Figure 1 Analysis of annual publications.

Countries Distribution

There are 42 nodes and 147 lines in the knowledge map of national cooperation network (Figure 2), with a density of 0.1707. The connection in the knowledge map of national cooperation network is relatively close, indicating that cooperation among countries was relatively close. Table 1 lists the top 10 countries in terms of literature publication and centrality of psychological resilience research. Among them, the United States has the largest number of literatures and highest centrality, indicating that the United States had the closest academic research cooperation with other countries and had also played an important role in research innovation with far-reaching influence. In addition to the United States, other countries with high production and centrality include England, Australia, Italy, Canada, Spain, Germany, Netherlands, etc. The country with the second largest number of literatures was China, but its centrality is only 0.03, indicating that its influence in the field of psychological resilience was weak and its influence still needs to be improved.
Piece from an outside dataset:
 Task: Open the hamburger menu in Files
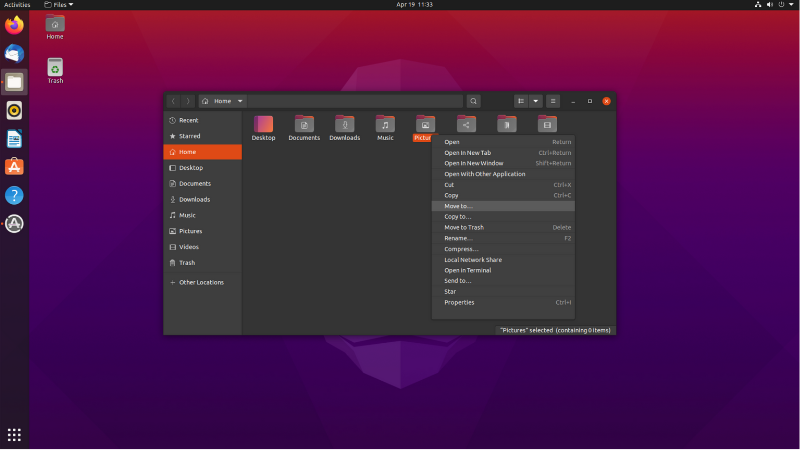pyautogui.click(x=553, y=101)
Table 1 Psychological Resilience Research Distribution by Countries

Figure 2 The knowledge map of national cooperation network.

Institutions Distribution

There are 76 nodes and 130 links in the knowledge map of institutional cooperation network (Figure 3), with a density of 0.0456. Table 2 lists the top 10 institutions in terms of publication, centrality, and burst. Harvard Med Sch, Univ Michigan and Columbia Univ were the top three institutions in terms of publication, their publications were 94, 90 and 88, respectively. Harvard Univ, Univ Washington and Yale Univ were the top three institutions in terms of centrality, their centrality were 0.21, 0.15 and 0.14, respectively. Burst is a variable that changes significantly in a short period of time, Harvard Med Sch, UCL and Univ Granada were the top three institutions in terms of burst, their burst value were 11.3, 10.23 and 9.94, respectively.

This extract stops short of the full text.